Stored entries
>>
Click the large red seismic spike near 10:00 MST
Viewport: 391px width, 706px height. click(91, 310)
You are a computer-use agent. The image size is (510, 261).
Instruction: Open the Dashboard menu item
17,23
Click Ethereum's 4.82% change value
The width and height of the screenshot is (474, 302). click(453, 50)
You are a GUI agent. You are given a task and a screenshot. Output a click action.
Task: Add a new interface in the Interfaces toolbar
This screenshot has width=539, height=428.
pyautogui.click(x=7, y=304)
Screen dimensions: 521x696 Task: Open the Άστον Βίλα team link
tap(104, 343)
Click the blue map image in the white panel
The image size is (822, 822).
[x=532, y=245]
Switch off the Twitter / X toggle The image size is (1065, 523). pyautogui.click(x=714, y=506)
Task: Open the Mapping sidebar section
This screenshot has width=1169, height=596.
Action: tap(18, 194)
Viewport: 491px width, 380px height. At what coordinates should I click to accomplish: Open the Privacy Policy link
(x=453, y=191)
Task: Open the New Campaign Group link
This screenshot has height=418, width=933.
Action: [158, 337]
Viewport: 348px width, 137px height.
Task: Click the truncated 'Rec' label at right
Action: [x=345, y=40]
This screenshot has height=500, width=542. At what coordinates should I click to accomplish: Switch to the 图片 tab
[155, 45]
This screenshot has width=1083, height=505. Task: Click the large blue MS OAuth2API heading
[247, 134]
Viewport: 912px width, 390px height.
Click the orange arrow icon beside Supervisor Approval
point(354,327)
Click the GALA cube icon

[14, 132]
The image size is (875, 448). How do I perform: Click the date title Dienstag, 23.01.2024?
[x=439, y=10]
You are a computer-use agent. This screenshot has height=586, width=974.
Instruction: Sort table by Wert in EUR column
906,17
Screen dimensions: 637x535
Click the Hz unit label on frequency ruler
<<
▶ [Task objective]: What you give back must be the stretch above, starting at the line with "You are a computer-use agent. The" and ending at the line with "Viewport: 912px width, 390px height.", copied exactly.

▶ [Result]:
You are a computer-use agent. The image size is (510, 261).
Instruction: Open the Dashboard menu item
17,23
Click Ethereum's 4.82% change value
The width and height of the screenshot is (474, 302). click(453, 50)
You are a GUI agent. You are given a task and a screenshot. Output a click action.
Task: Add a new interface in the Interfaces toolbar
This screenshot has width=539, height=428.
pyautogui.click(x=7, y=304)
Screen dimensions: 521x696 Task: Open the Άστον Βίλα team link
tap(104, 343)
Click the blue map image in the white panel
The image size is (822, 822).
[x=532, y=245]
Switch off the Twitter / X toggle The image size is (1065, 523). pyautogui.click(x=714, y=506)
Task: Open the Mapping sidebar section
This screenshot has width=1169, height=596.
Action: tap(18, 194)
Viewport: 491px width, 380px height. At what coordinates should I click to accomplish: Open the Privacy Policy link
(x=453, y=191)
Task: Open the New Campaign Group link
This screenshot has height=418, width=933.
Action: [158, 337]
Viewport: 348px width, 137px height.
Task: Click the truncated 'Rec' label at right
Action: [x=345, y=40]
This screenshot has height=500, width=542. At what coordinates should I click to accomplish: Switch to the 图片 tab
[155, 45]
This screenshot has width=1083, height=505. Task: Click the large blue MS OAuth2API heading
[247, 134]
Viewport: 912px width, 390px height.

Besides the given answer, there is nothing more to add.